En el sentido que hay que conocer gente, caerle bien a los que te interesa que les caigas bien, irritar a los que te interesa que se irriten, cooperar, investigar y trabajar en equipo, hablar, compartir información, verse en congresos, hacer un coffee-break delante de un poster, ir a cenas, pagar almuerzos, hacer de cicerone, etcétera. Puesto que la ciencia la hacen seres humanos, es con ellos con quien hay que vérselas a la hora de que el trabajo científico de uno sea reconocido, criticado, evaluado...
Pues bien, viendo que se acerca el día en que me licencie, estoy empezando a recopilar artículos para preparar una sólida base para mi futura tesis de doctorado. Puesto que el tema que me interesa está en reciente expansión y lo investigan principalmente en el Reino Unido, en Canadá y en Australia, he tenido que desempolvar mi inglés (construido a base de juegos de Lucasarts, Internet y películas) y darle caña al mono.
Lo que he hecho, sencillamente, ha sido solicitar artículos en PDF a los autores, por correo electrónico, aprovechando la ocasión para presentarme breviter y explicar lo que he hecho y lo que quiero hacer. Algo tan sencillo como eso. Ha habido algún que otro desliz - por ejemplo meter la pata con el género del investigador en un par de ocasiones - pero no ha pasado nada.
Es más, me he llevado una agradable sorpresa.

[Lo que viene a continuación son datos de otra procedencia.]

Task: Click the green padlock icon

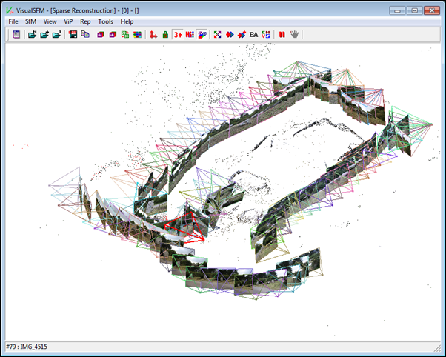Action: click(164, 35)
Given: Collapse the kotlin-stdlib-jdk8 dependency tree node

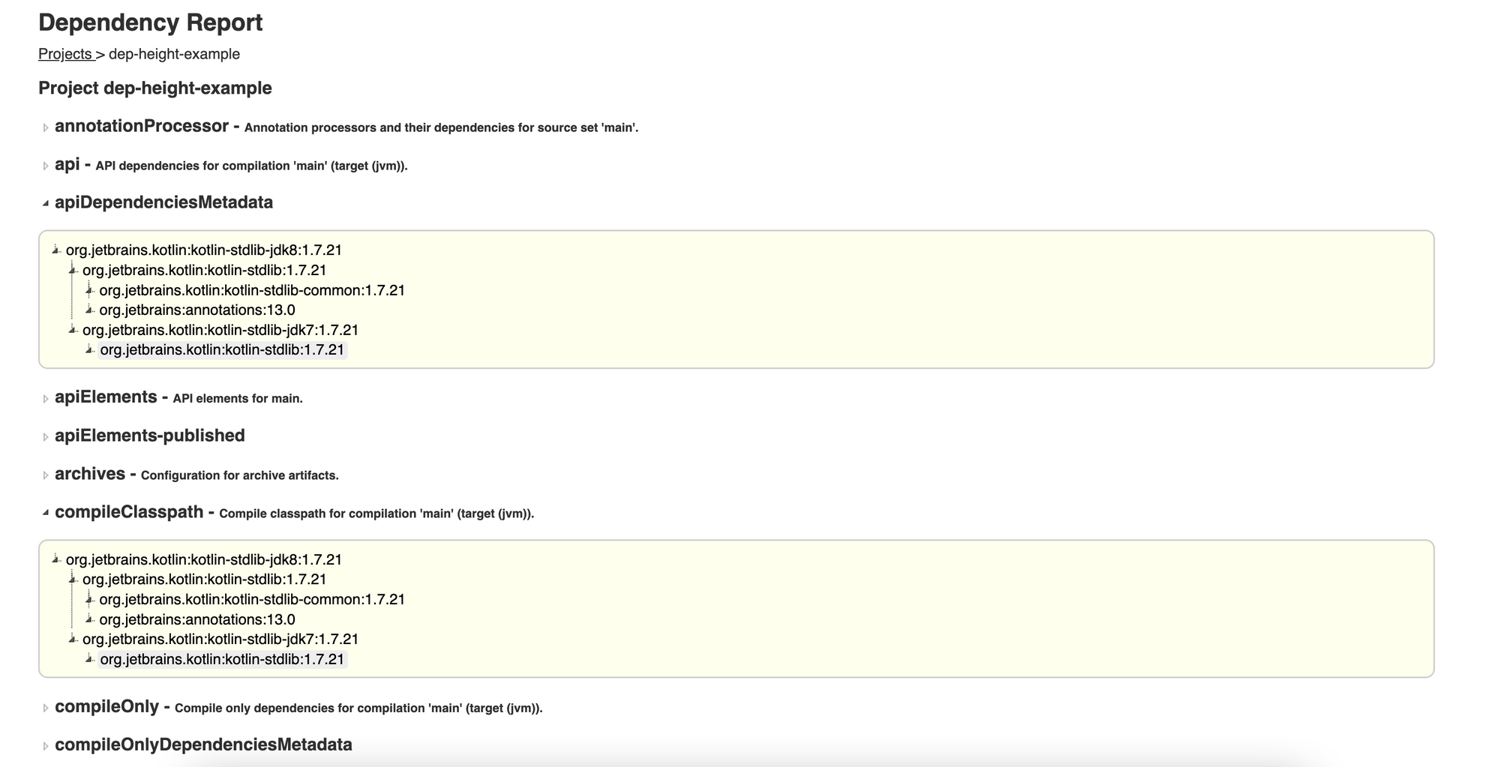Looking at the screenshot, I should 56,250.

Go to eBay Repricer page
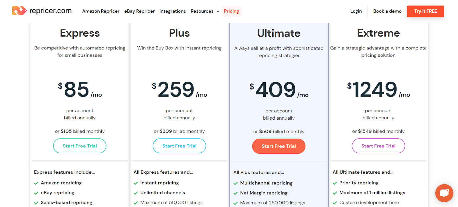[x=139, y=11]
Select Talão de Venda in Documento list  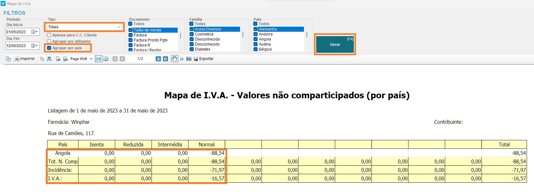coord(147,30)
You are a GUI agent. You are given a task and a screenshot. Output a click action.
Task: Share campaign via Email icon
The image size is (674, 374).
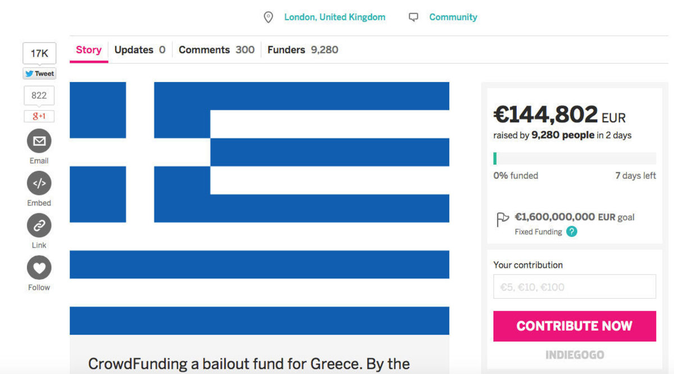pyautogui.click(x=39, y=141)
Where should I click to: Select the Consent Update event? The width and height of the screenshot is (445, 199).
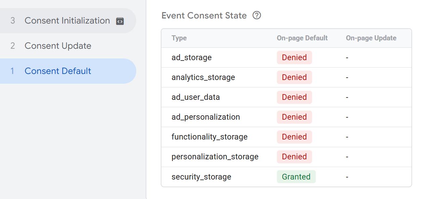pos(68,46)
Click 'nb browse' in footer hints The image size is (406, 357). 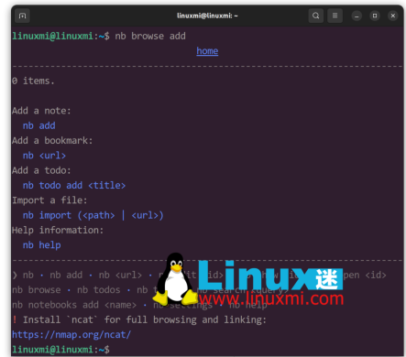click(37, 290)
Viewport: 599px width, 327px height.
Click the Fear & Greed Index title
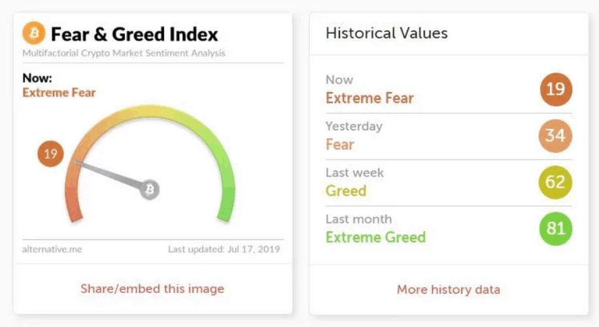point(134,33)
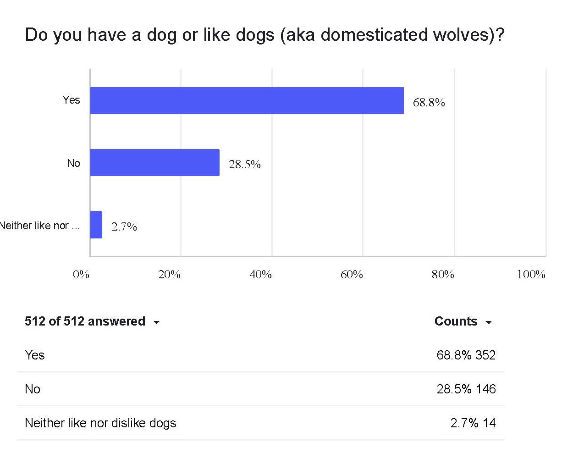Image resolution: width=573 pixels, height=464 pixels.
Task: Click the '2.7% 14' count value
Action: coord(473,423)
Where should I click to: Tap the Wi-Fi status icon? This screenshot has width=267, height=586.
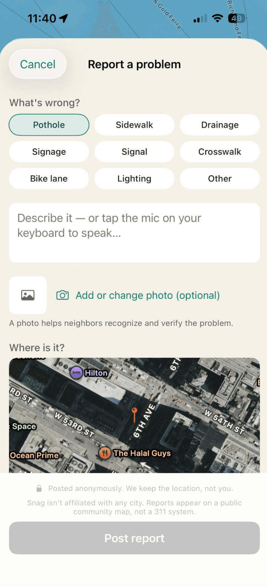coord(217,18)
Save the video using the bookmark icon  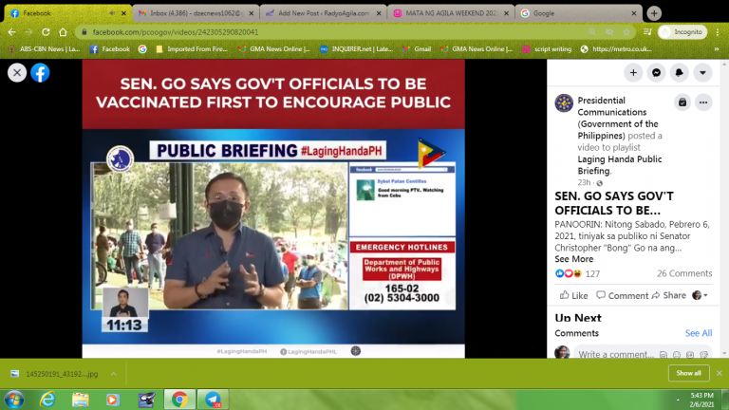click(x=682, y=103)
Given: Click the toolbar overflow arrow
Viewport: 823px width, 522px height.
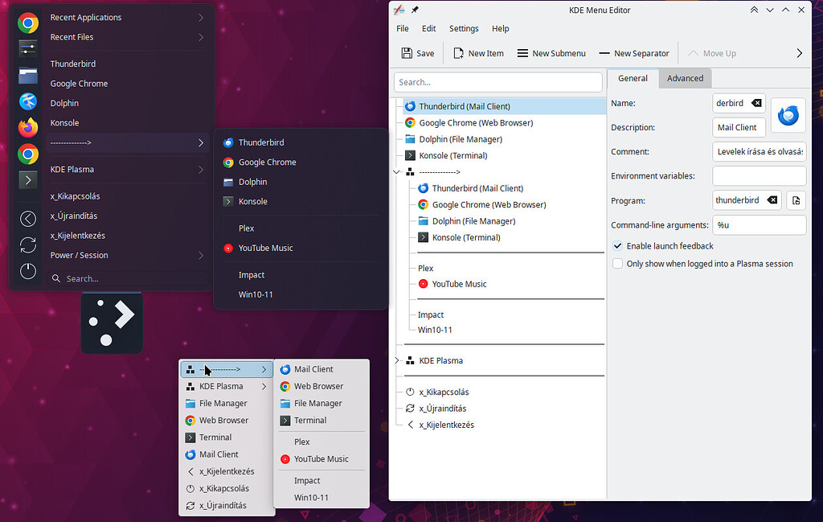Looking at the screenshot, I should point(800,53).
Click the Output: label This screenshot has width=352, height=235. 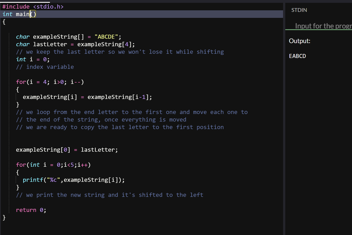tap(299, 41)
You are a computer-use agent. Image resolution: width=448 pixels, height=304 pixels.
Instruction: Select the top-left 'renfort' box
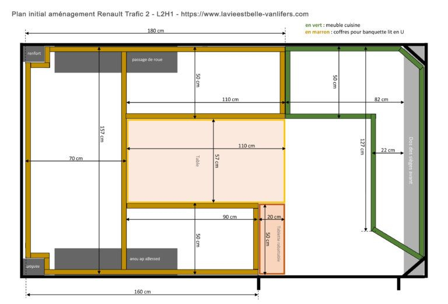(35, 54)
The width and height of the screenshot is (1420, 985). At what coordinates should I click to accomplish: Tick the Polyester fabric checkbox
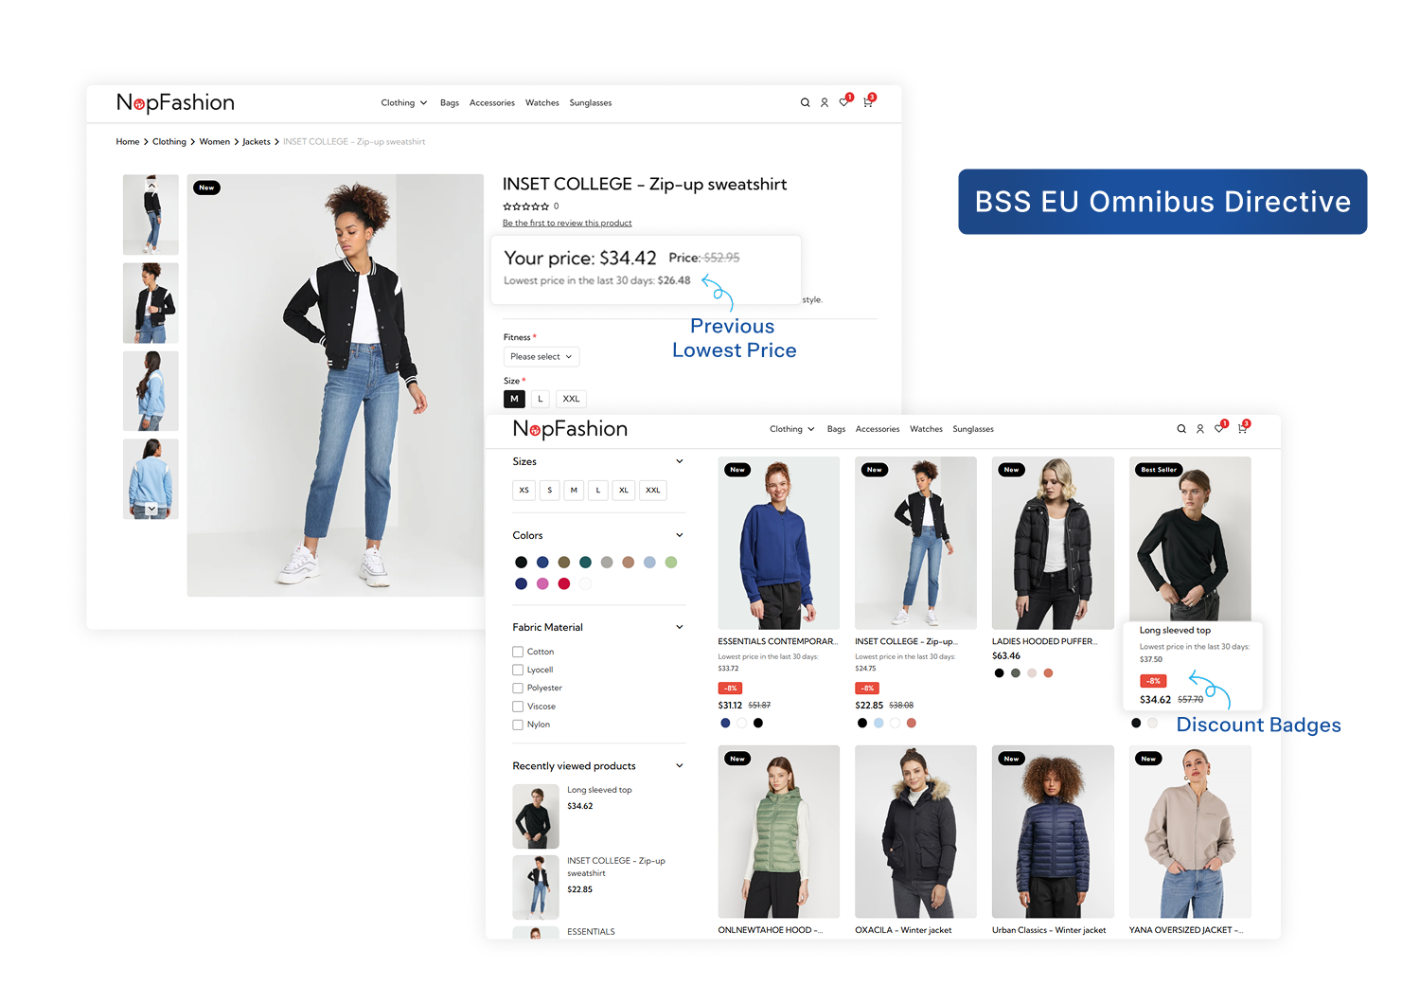click(x=518, y=688)
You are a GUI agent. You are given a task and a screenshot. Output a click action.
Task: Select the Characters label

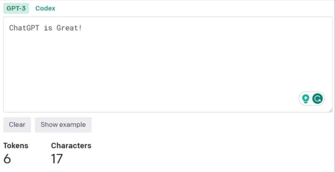[71, 145]
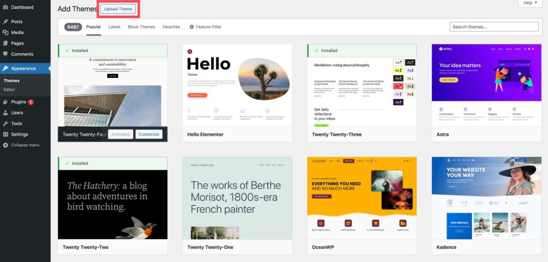Click the Search themes input field
The height and width of the screenshot is (262, 548).
tap(494, 27)
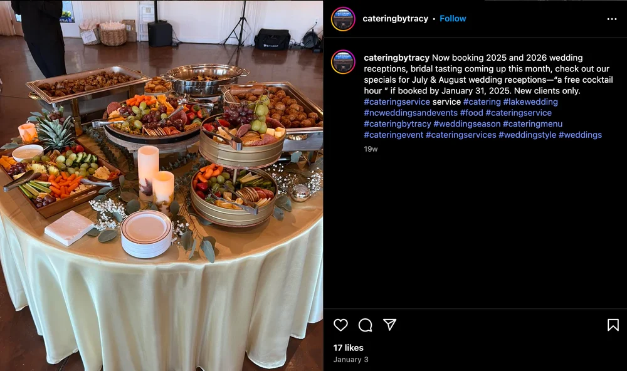View the 17 likes list
This screenshot has width=627, height=371.
348,348
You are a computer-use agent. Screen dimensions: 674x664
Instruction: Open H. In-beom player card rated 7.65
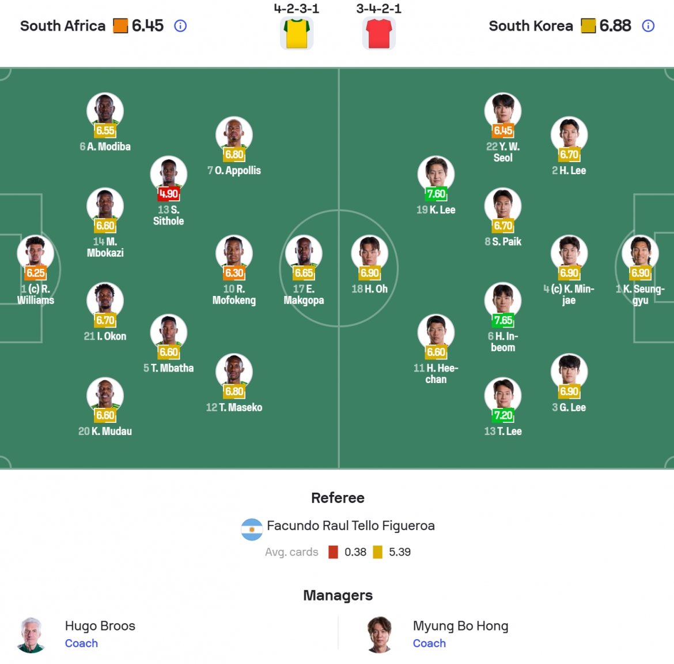(x=503, y=318)
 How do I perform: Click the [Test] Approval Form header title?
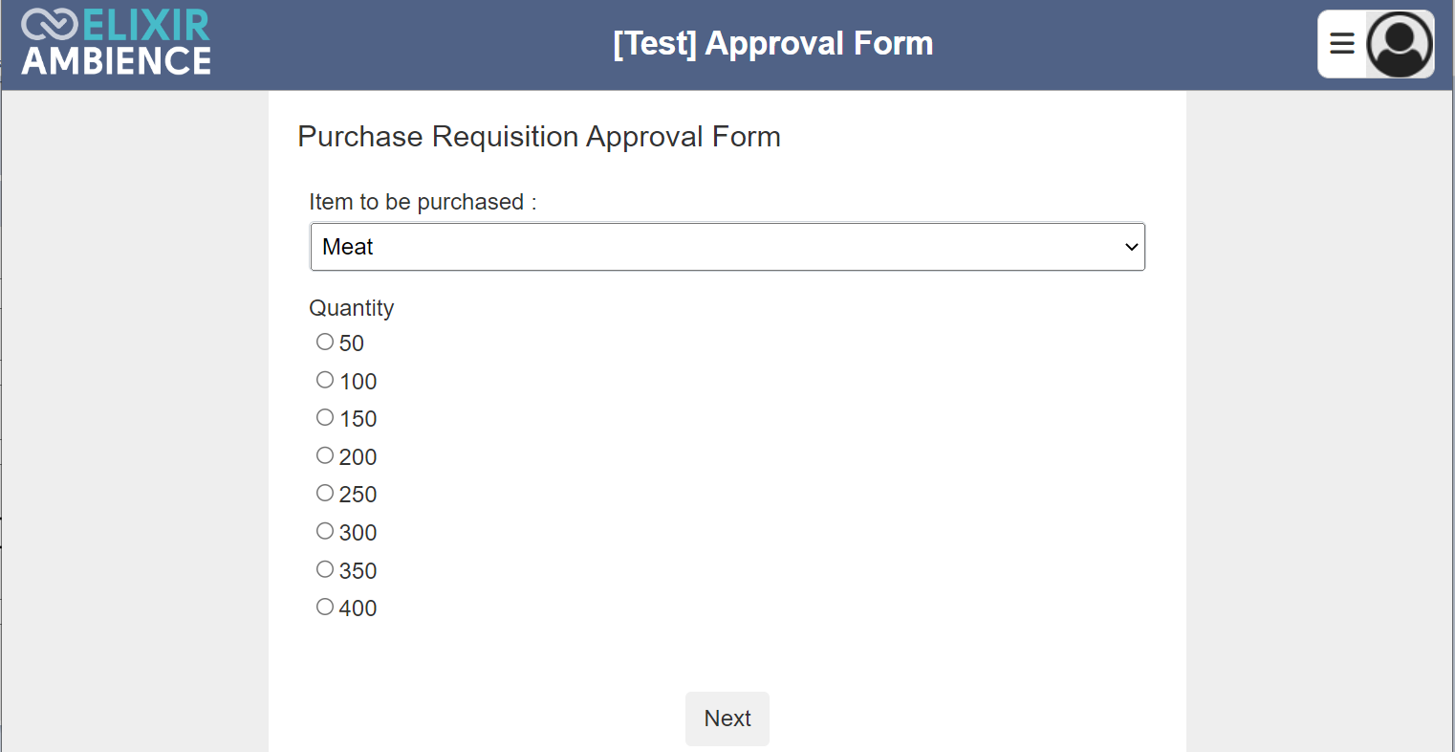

Todos han contestado en un intervalo de 24 horas. Todos han remitido el PDF dándome las gracias de que se lo pidiera (!). Y todos se han mostrado muy amables e interesados por mis inquietudes y por lo poco que he hecho, animándome a seguir, aconsejándome ir a este u otro congreso, haciéndome preguntas inteligentes, y demostrando, en general, una sana ética científica. Por ser mi primer contacto con la comunidad científica foránea, debo admitir que me ha gustado mucho lo que he leído.
Ahora bien, comenté mis impresiones esta mañana a mi supervisor, y él me comentó que en España es muy diferente (y yo añado: en Italia también). Si es que puedo imaginarlo: exceptuando honrosas excepciones, lo más probable es que aquí (o en Italia), si enviara el mismo tipo de mail, ocurriría lo siguiente:
a) Me invitarían a comprar la revista
b) Me dirían que buscara en la biblioteca de la facultad
c) ¿Qué es eso de PDF? Yo no sé hacer un PDF
d) Mi mail sería catalogado como spam nigeriano
e) Mi mail sería ignorado (un pardillo no licenciado, bah)
f) Recibiría una contestación grosera
g) Recibiría una contestación ininteligible y en mayúsculas
h) Me dirían que primero me licencie y luego ya veremos
i) Contestarían después de dos meses
l) Plagiarían mi mail con CortaYPega
Aunque también es posible que contestaran, y bien. ¿Pero en qué porcentaje? El caso es que no puedo hacer el experimento, porque no conozco a nadie en España que se interese por la música y las emociones (excepto quizá algún musicólogo/filósofo que vagabundea por su despacho con una flor en el culo y fuma marihuana - espero equivocarme). Ante este panorama deprimente, estoy valorando la postura de publicar exclusivamente en inglés y exclusivamente fuera de España. Cuando tenga algo que publicar, of course.
Sin embargo, me quedaré aquí en España, que para algo es un país precioso, con mucha luz y buena comida.